The Batesville Board of Zoning Appeals approved two applications in Residential-2 zones Feb. 6. With two members absent, longtime President David Raver and two new members to the panel, Tony Gutzwiller and Luke Kaiser, voted on the decisions.
They granted a home occupation permit to Rosena Kennedy so she can install a specialty bakery kitchen in the family home at 395 Arlington Drive.
Before the vote, Raver noted the home will still look residential. “No more than a fourth of the house is going to be used for this. Everything will be done inside of the house.” Bakery items will be delivered or picked up. “There will no onsite retail.” He noted Becky’s Best cake shop was in a home, “so there’s a precedent.”
Gutzwiller, elected BBZA vice president that night, asked if Farmington Estates had any covenants banning home businesses and Kennedy and her husband, Mark, said no.

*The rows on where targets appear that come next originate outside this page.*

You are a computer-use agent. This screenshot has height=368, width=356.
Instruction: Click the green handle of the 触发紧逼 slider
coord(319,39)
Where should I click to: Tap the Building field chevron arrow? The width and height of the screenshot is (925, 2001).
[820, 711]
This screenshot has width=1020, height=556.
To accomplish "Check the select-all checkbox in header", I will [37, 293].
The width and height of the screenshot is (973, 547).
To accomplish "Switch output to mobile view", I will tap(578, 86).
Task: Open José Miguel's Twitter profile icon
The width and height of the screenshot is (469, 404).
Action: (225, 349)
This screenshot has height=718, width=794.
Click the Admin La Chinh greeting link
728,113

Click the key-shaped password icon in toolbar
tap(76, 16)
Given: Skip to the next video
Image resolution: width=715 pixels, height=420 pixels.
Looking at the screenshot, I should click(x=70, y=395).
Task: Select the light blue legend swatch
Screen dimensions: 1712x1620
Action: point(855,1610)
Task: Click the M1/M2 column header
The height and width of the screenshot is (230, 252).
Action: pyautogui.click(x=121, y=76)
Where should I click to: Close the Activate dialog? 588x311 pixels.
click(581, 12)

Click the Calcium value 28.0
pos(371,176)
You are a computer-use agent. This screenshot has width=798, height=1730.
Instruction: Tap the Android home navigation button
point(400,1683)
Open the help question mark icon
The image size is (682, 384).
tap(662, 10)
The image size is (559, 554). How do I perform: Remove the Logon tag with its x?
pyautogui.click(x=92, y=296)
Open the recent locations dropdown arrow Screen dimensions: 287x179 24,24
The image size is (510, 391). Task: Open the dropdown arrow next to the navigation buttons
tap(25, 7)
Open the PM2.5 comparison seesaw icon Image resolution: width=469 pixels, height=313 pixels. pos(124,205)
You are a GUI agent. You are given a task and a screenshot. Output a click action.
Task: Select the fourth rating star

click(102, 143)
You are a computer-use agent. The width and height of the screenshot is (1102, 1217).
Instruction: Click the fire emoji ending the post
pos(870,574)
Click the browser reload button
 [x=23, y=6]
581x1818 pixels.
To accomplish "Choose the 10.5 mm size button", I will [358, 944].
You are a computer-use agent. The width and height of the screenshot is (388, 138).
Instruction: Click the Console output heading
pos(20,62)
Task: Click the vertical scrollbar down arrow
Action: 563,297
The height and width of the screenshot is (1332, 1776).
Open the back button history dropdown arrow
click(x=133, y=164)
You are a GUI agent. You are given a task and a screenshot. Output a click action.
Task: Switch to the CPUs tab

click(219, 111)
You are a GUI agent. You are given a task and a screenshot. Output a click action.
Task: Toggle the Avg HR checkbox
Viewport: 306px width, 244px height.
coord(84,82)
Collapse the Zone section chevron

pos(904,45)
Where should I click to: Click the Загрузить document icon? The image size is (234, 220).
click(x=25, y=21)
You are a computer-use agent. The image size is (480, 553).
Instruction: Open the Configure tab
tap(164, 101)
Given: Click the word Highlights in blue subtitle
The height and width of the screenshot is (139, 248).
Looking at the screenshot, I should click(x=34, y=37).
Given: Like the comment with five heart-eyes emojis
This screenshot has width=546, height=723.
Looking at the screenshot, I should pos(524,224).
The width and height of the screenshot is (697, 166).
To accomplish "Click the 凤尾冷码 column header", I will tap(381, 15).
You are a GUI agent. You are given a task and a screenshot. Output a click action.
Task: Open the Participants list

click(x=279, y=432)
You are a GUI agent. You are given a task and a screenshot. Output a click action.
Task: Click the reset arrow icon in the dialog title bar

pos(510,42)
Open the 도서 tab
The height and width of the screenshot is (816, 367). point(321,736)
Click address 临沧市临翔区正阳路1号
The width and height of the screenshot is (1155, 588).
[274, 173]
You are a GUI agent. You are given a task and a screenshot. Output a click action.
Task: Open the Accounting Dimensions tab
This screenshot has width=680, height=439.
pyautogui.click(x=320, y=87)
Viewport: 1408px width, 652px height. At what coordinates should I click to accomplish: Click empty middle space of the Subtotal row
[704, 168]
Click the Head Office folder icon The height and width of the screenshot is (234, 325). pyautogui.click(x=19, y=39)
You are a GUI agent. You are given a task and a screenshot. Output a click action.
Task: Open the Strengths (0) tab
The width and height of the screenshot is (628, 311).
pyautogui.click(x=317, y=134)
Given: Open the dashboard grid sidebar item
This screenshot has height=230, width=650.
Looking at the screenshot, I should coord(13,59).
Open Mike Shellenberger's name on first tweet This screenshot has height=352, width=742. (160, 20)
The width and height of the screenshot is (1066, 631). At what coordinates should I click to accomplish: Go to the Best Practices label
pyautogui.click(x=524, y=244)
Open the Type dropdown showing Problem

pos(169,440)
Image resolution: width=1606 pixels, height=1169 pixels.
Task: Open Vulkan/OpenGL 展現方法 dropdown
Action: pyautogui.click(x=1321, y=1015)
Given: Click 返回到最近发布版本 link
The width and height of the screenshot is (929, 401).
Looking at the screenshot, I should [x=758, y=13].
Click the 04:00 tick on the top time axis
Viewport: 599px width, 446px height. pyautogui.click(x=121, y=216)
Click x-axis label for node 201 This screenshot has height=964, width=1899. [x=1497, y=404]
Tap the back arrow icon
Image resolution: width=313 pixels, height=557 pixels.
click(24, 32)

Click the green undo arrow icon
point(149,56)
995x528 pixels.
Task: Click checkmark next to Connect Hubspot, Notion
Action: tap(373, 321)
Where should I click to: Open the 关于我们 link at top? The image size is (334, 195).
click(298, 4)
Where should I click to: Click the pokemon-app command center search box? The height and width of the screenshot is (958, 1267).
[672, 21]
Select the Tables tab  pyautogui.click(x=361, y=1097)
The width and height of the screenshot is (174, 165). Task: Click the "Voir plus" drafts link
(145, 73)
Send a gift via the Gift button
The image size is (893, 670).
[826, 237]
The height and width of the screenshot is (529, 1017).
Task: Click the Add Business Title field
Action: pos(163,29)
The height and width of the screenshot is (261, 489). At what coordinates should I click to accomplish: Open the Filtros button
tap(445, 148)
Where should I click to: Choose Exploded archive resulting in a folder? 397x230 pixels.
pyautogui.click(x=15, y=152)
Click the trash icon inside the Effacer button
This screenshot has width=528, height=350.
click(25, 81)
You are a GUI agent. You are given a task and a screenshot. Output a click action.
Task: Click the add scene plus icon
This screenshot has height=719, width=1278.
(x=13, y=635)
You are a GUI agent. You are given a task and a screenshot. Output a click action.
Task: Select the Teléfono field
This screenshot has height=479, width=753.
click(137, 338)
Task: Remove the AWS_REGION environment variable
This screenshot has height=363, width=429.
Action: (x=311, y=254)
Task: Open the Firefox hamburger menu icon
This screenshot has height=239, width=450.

After the meeting, Kennedy said she will create specialty custom baked goods, such as cakes, cookies and cupcakes, including gluten-free items. Nina’s Sweets will open after a second kitchen is constructed in the home.
Brent Fagan, 25 Hickory Lane, applied for a developmental variance to allow a garage to be built 3 feet off of the back property line, less than the 20-foot minimum required by the city’s code.
Fagan explained he needs a second garage because “as I speak right now, my wife’s car is out in the snow and my Suburban. I collect Porsches and they get favorable treatment. They have the garage spots.”
The applicant said he chatted with 11 Lake of the Woods neighbors about the possible garage and “every one of them gave me a heads-up.”
Raver pointed out, “You could do this without a variance” if the garage was built closer to the house. “What’s the motivation for not complying?” Fagan gave five reasons. The garage would block views of trains that run just past the back property time several times daily. It would be closer to an electricity source. A driveway already leads directly to it. If the garage was closer to the home, it would be “in direct sight of four or five of my neighbors,” but near the property line it would be more hidden. Also, if it was built closer to the residence, a concrete pad now used for parking would have to be removed.
Kaiser asked, “It doesn’t interfere with the railroad right of way?” The answer was no.
The variance was OK’d after members unanimously agreed on four factors, including one that stated unique circumstances must exist. They noted there are railroad tracks instead of a neighbor’s home at the back of the lot.